- SHORT PROBLEM -
Update the material below by replacing every "Where should I click to" with "Which spot do I click to" and leaving everything else unchanged.

━━━━━━━━━━━━━━━━

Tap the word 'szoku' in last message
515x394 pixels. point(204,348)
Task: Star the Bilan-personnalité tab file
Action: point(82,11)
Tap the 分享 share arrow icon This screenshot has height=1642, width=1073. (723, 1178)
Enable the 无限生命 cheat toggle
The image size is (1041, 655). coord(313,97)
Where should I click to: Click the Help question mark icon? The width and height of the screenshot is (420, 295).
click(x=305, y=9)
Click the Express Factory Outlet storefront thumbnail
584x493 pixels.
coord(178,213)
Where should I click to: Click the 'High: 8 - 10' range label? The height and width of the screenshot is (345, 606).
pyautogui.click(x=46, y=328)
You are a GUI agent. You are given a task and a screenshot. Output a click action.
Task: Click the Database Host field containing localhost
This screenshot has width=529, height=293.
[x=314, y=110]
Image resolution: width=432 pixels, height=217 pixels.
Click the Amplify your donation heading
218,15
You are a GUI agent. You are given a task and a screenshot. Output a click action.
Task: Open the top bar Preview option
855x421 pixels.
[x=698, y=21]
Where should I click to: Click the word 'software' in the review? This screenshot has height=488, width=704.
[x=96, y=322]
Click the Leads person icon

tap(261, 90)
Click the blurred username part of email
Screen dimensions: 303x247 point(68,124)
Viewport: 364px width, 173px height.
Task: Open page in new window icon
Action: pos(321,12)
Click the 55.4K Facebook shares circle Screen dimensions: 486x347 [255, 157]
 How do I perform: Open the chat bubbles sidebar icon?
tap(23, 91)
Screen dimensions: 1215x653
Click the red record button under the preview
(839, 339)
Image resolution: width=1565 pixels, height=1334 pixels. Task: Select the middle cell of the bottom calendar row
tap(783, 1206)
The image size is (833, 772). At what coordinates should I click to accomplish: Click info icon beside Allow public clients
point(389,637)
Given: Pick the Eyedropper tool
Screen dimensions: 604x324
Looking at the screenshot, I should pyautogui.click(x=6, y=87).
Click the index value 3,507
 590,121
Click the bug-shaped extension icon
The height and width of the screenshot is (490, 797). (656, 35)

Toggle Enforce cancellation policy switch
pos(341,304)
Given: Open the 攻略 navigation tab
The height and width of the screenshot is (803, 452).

━━━━━━━━━━━━━━━━

- TASK OUTPUT -
Tap the word 'szoku' in last message
515x394 pixels. point(204,348)
Task: Star the Bilan-personnalité tab file
Action: point(82,11)
Tap the 分享 share arrow icon This screenshot has height=1642, width=1073. (723, 1178)
Enable the 无限生命 cheat toggle
The image size is (1041, 655). coord(313,97)
Which spot do I click to: Click the Help question mark icon? The width and height of the screenshot is (420, 295).
click(x=305, y=9)
Click the Express Factory Outlet storefront thumbnail
584x493 pixels.
coord(178,213)
Which spot do I click to: Click the 'High: 8 - 10' range label? The height and width of the screenshot is (345, 606).
pyautogui.click(x=46, y=328)
You are a GUI agent. You are given a task and a screenshot. Output a click action.
Task: Click the Database Host field containing localhost
This screenshot has width=529, height=293.
[x=314, y=110]
Image resolution: width=432 pixels, height=217 pixels.
Click the Amplify your donation heading
218,15
You are a GUI agent. You are given a task and a screenshot. Output a click action.
Task: Open the top bar Preview option
855x421 pixels.
[x=698, y=21]
Which spot do I click to: Click the word 'software' in the review? This screenshot has height=488, width=704.
[x=96, y=322]
Click the Leads person icon

tap(261, 90)
Click the blurred username part of email
Screen dimensions: 303x247 point(68,124)
Viewport: 364px width, 173px height.
Task: Open page in new window icon
Action: pos(321,12)
Click the 55.4K Facebook shares circle Screen dimensions: 486x347 [255, 157]
 How do I perform: Open the chat bubbles sidebar icon?
tap(23, 91)
Screen dimensions: 1215x653
Click the red record button under the preview
(839, 339)
Image resolution: width=1565 pixels, height=1334 pixels. Task: Select the middle cell of the bottom calendar row
tap(783, 1206)
The image size is (833, 772). At what coordinates should I click to accomplish: Click info icon beside Allow public clients
point(389,637)
Given: Pick the Eyedropper tool
Screen dimensions: 604x324
Looking at the screenshot, I should pyautogui.click(x=6, y=87).
Click the index value 3,507
 590,121
Click the bug-shaped extension icon
The height and width of the screenshot is (490, 797). (656, 35)

Toggle Enforce cancellation policy switch
pos(341,304)
Given: Open the 攻略 navigation tab
The height and width of the screenshot is (803, 452).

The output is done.